Iscriviti, raccogli, spedisci. Con questo semplice sistema Clean the World sta cambiando il mondo dell’ospitalità una saponetta alla volta.

Vi siete mai chiesti che fine facciano le saponette e i bagnoschiuma mezzi usati dopo il vostro soggiorno in hotel? Shawn Seipler, fondatore della no-profit Clean the World, ha cercato una risposta a questa domanda nel 2009. Con grande sorpresa ha scoperto che il destino di quei prodotti appena iniziati è il contenitore dell’immondizia.
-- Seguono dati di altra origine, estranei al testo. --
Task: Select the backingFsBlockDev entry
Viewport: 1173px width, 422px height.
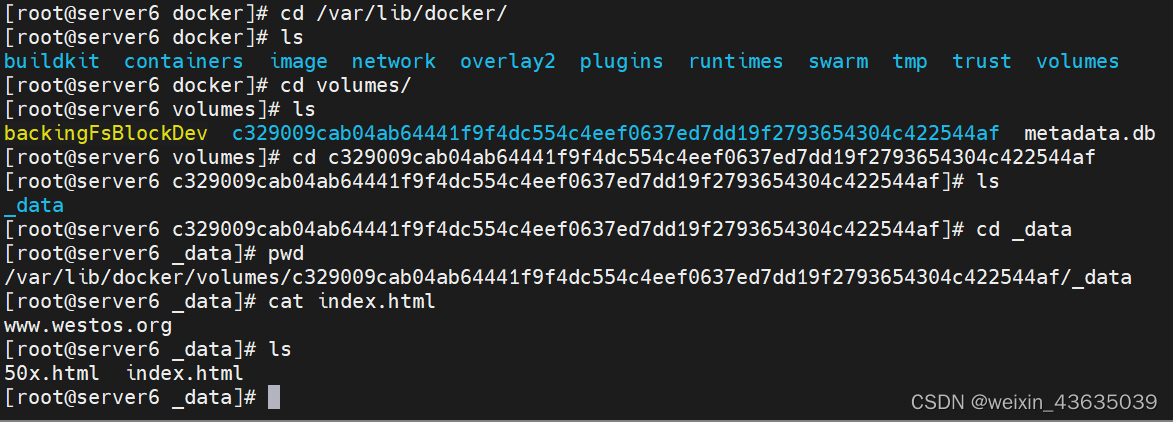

Da lì a mettere in piedi un’organizzazione senza scopo di lucro che si occupasse di riciclare gli scarti il passo è stato breve.
Clean the World opera in America, con sedi ad Orlando e Las Vegas, con un duplice obiettivo: raccogliere e rilavorare prodotti per la cura della persona provenienti come scarto dagli hotel consociati è il primo. Il secondo è ridistribuire le saponette ottenute nei centri di accoglienza per senza tetto e nei paesi in via di sviluppo, laddove la carenza di prodotti per l’igiene personale ha ricadute drammatiche sui tassi di mortalità infantile.

Le stime del World Health Organization (WHO) appaiono critiche: le patologie legate alla mancanza di igiene uccidono circa 1,8 milioni di persone ogni anno, con una particolare incidenza tra i bambini di età inferiore ai 5 anni. Intorno all’80% di questi casi avviene in Africa e nel Sud Est asiatico. Il rimedio più rapido ed efficiente per contrastare questa crisi sanitaria è semplice: distribuire più saponette.

Con un costo di 75 centesimi di dollari per stanza al mese, Clean the World si impegna ad inviare agli hotel che diventano partner degli speciali contenitori nei quali possono raccogliere gli scarti di saponi, shampoo, balsamo e lozioni. Periodicamente Clean the World interviene poi con il ritiro del materiale conferito: questo poi viene risciolto, sterilizzato e condensato in nuove saponette.

Ogni giorno, solo in America, più di 2 milioni di saponette parzialmente usate vengono buttate come rifiuti dalle strutture ricettive. Ad oggi, l’organizzazione ha distribuito oltre 41 milioni di saponette in oltre 118 paesi nel mondo.

I principi di sostenibilità e circolarità si fanno così largo nel settore dell’accoglienza. Seipler, con la sua no-profit, ha coinvolto circa 4000 hotel, tra i quali compaiono luoghi mitici come i Walt Disney Parks and Resorts.

Ecco un parametro in più per valutare il miglior hotel in città.